To be fair, I do try to point mine in the right direction with CA i.e. a paragraph about this would be good, have you thought about which factor was most important etc. However a lot of my students appear convinced that their knowledge of the Vietnam War is far superior to mine so ignore my careful prompts.

cardibach · 24/08/2012 19:18

If that's the case, it wasn't 'composed' by her, then. I still think that might be a bit more help than is allowed for in the specification.

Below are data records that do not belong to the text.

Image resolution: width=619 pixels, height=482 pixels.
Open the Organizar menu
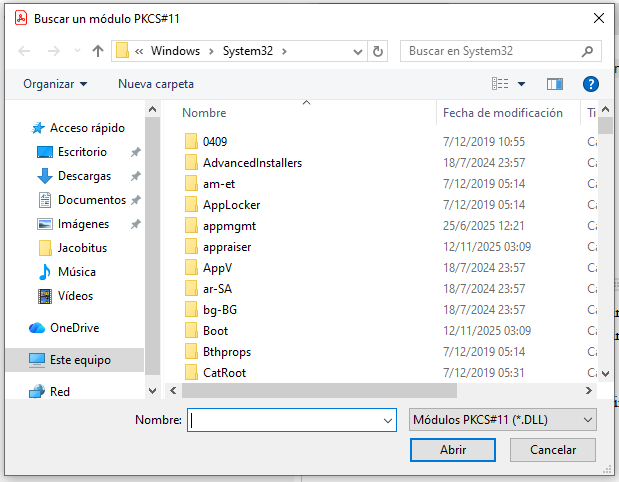tap(55, 84)

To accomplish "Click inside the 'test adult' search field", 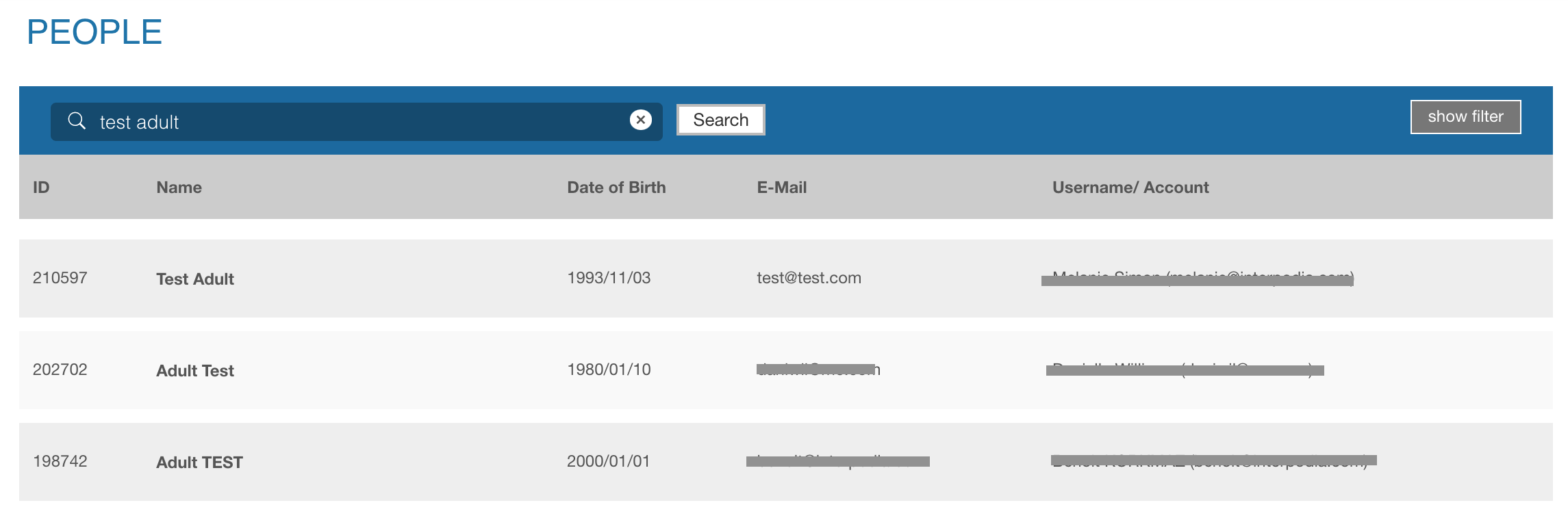I will (356, 122).
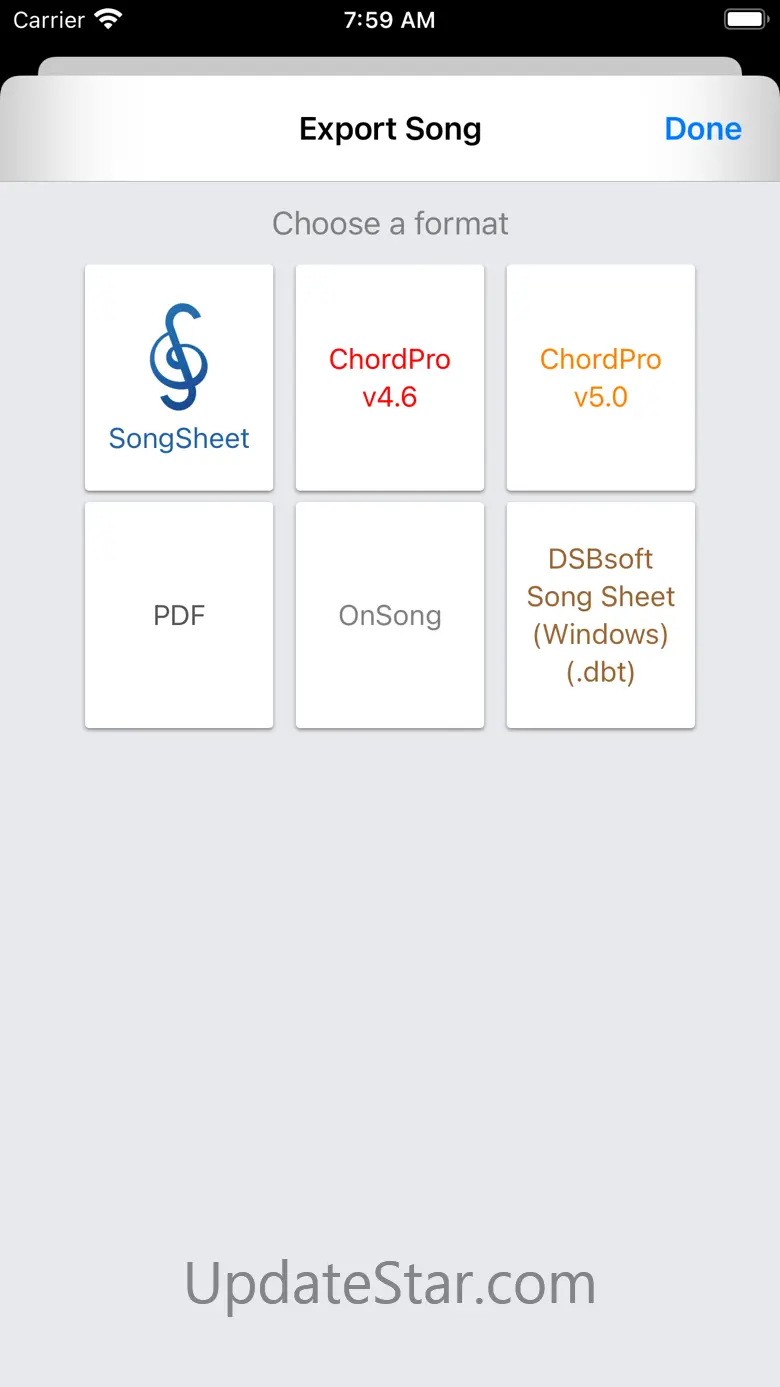Pick the orange ChordPro v5.0 format
This screenshot has width=780, height=1387.
[x=601, y=377]
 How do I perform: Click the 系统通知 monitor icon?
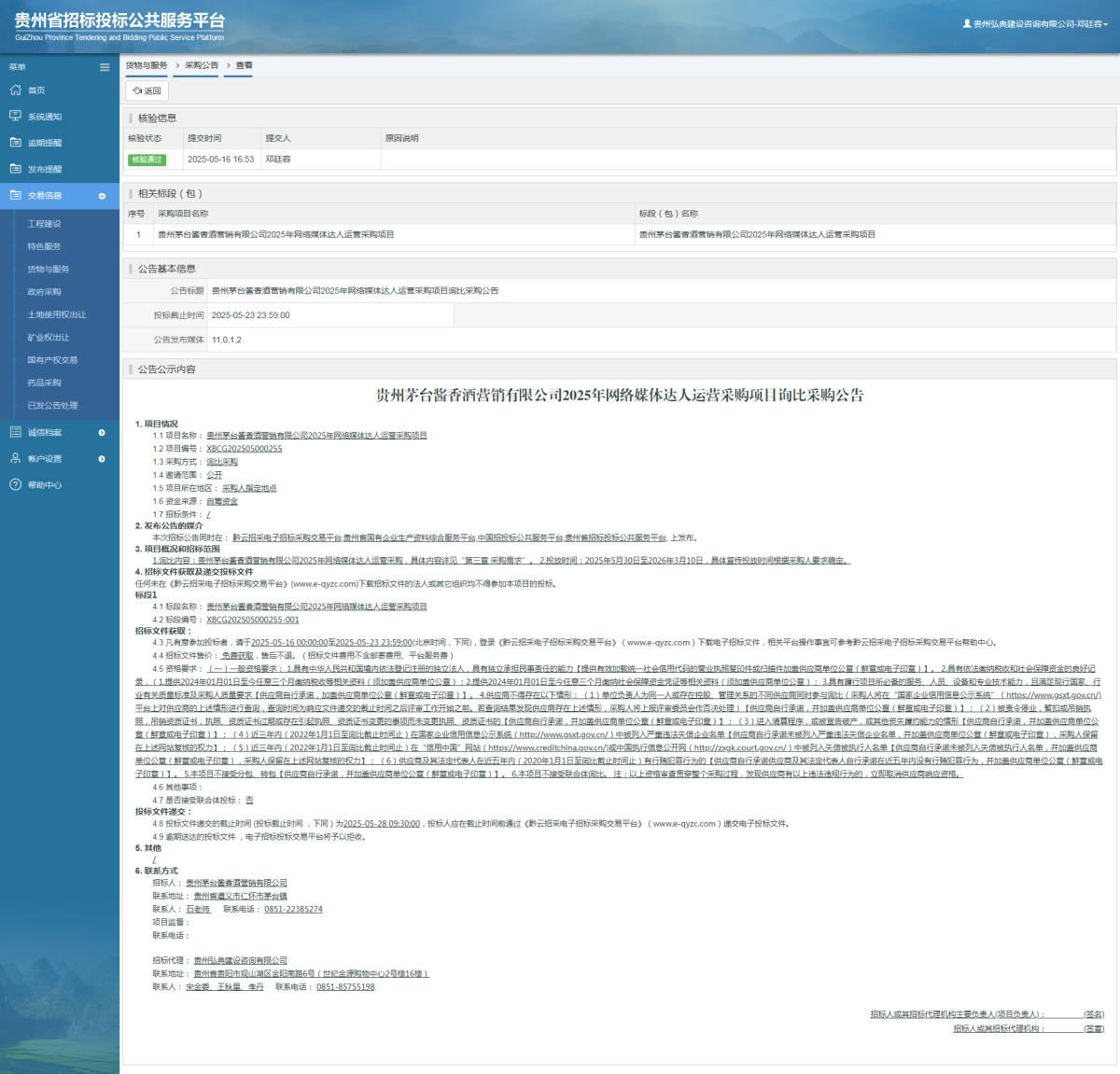(x=15, y=117)
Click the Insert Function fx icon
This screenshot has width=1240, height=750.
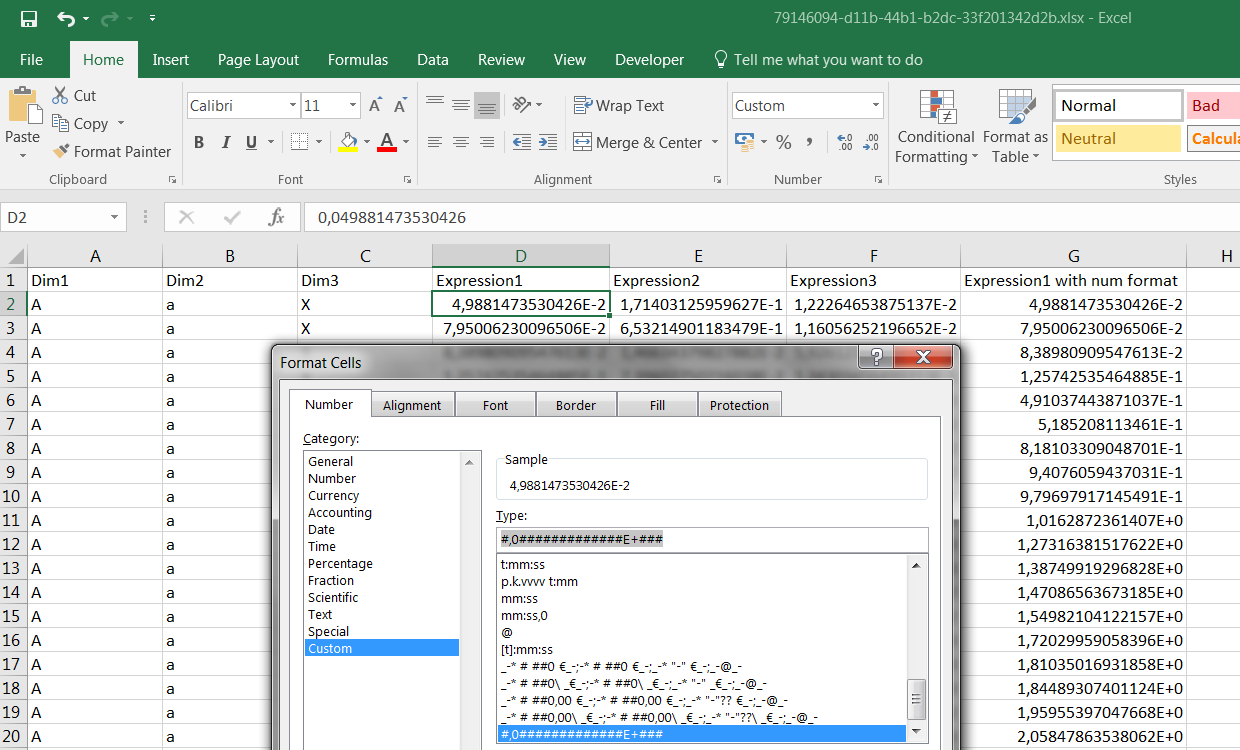pos(277,217)
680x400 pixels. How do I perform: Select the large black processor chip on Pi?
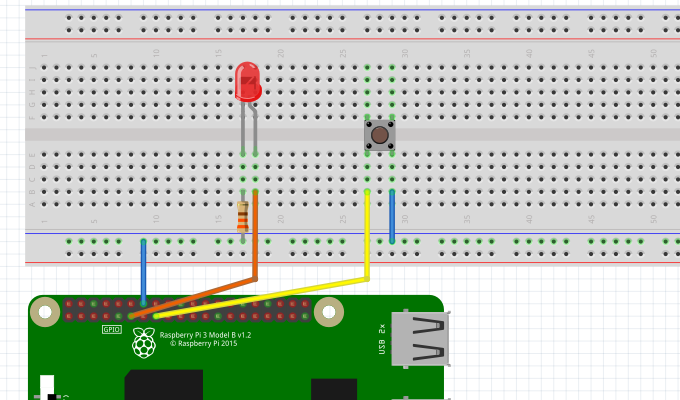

whathasthecatdonenow · 24/08/2012 19:20

I know our French department set their own CA with their own bullet pointed prompts, so unless the second French teacher had a good grasp of where the marks were being awarded it wouldn't necessarily be a good way of cheating.

I'm too lazy so we use the exam board set CA, but unless you actually sat down with the markscheme it isn't immediately obvious what they want.

TheFallenMadonna · 24/08/2012 19:22

Blimey. All of the marks for ours come from two high control previously unseen exam papers. We give no help at all. Perhaps we are doing our students a disservice...

whathasthecatdonenow · 24/08/2012 19:26

Ours is an investigation leading into an essay, followed by two source based ones. They get the question for the essay in advance and have to research, so that's where I say - think about this, maybe this would be good etc, but they have to do the work themselves beyond that. I don't mark anything. The sources they have for two weeks then have to do the question - I don't help with that as it is pure skills and they have been taught these before.

In our old Coursework days they used to write drafts and drafts of each answer, so I like the CA for less marking, but it doesn't pull them up as much as course work did.

noblegiraffe · 24/08/2012 19:33

Catwoo, did you ask your neighbour to improve it to A* standard? Perhaps it only got a B because that's the standard your boy is at and she didn't want to give undue help?

catwoo · 24/08/2012 19:37

She offered, did it and then said that it was A* standard .His own teacher said she thought it was too (she said she glanced through them before she sent them in) The school actually ended up having the whole year groups French written looked at again now I come to think of it (this was 2011 not this year)

whathasthecatdonenow · 24/08/2012 19:45

Controlled Assessment for MFL is marked in school then moderated, not just glanced at then sent off.

NovackNGood · 24/08/2012 21:42

elliepac Sorry to disagree with you but putting students into an exam with only the chance of achieving e f or g result seems pretty pointless. It surely would have been far better use of their time and the taxpayers money to educate them in an area they would actually learn something since whether you like it of not e f g is a fail and demonstrates little knowledge of history full stop.